映画「ゆずりは」 感想と採点 ※ネタバレなし
【私の評価基準:映画用】
★★★★★ 傑作! これを待っていた。Blu-rayで永久保存確定。
★★★★☆ 秀作! 私が太鼓判を押せる作品。
★★★☆☆ まあまあ。お金を払って映画館で観ても悪くない。
★★☆☆☆ 好き嫌いの分岐点。無理して映画館で観る必要なし。
★☆☆☆☆ 他の時間とお金の有意義な使い方を模索すべし。
ディレクター目線のざっくりストーリー
水島が営業部長を務める葬儀社「安宅」に、茶髪でピアスの若者・高梨が面接にやって来た。水島は周囲の反対を押し切って採用を決め、高梨の教育係に。今時の風貌と言葉遣いの高梨だが、葬儀社のルールを破ってでも自然体で遺族の心に寄り添おうとする、感受性豊かな青年だった。

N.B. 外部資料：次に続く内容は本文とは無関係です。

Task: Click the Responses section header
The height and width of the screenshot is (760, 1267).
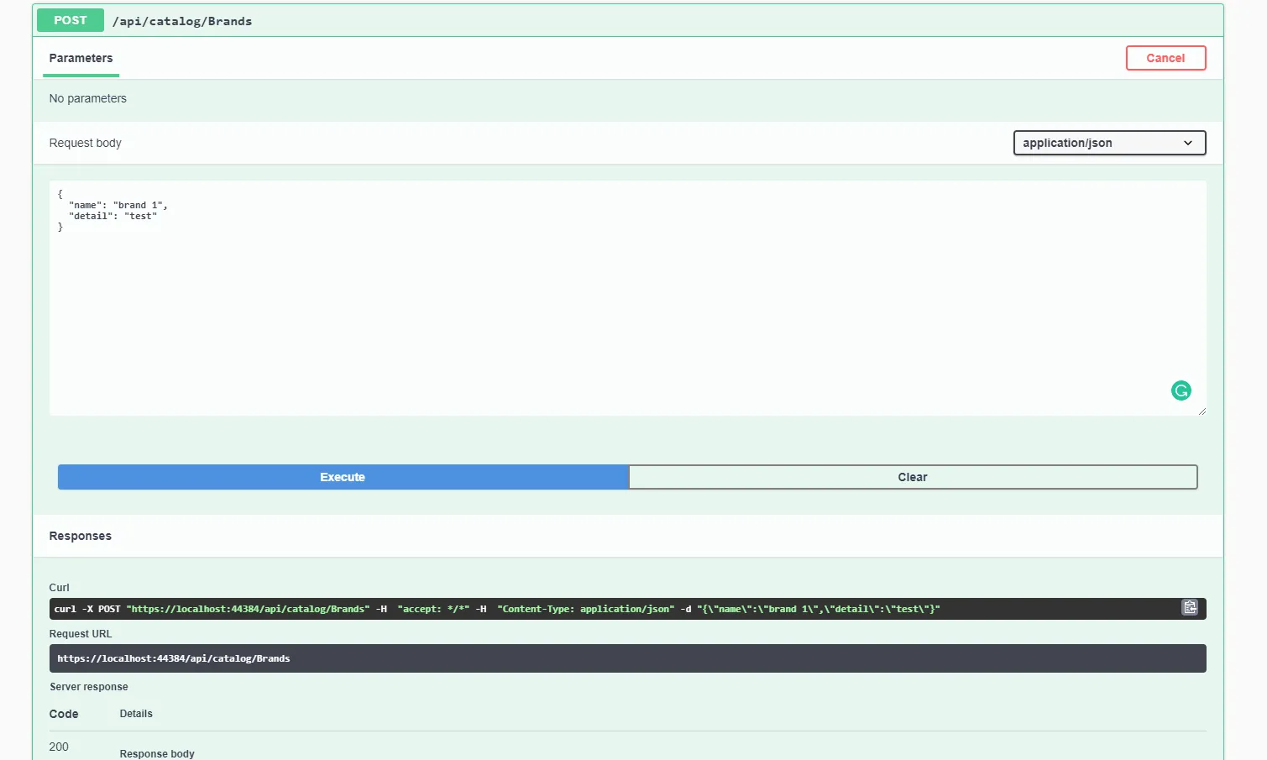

一方、ベテランの水島は長年「死」に接して来たため、感情を押し殺す癖が付き、感情の起伏が無くなっていた。水島は自然体の高梨と共に仕事をする中で、心に変化が生まれて来る。そんなある日、高梨がいじめを苦に自殺した故人に感情移入しすぎて、参列者を罵倒するという騒ぎを起こしてしまう…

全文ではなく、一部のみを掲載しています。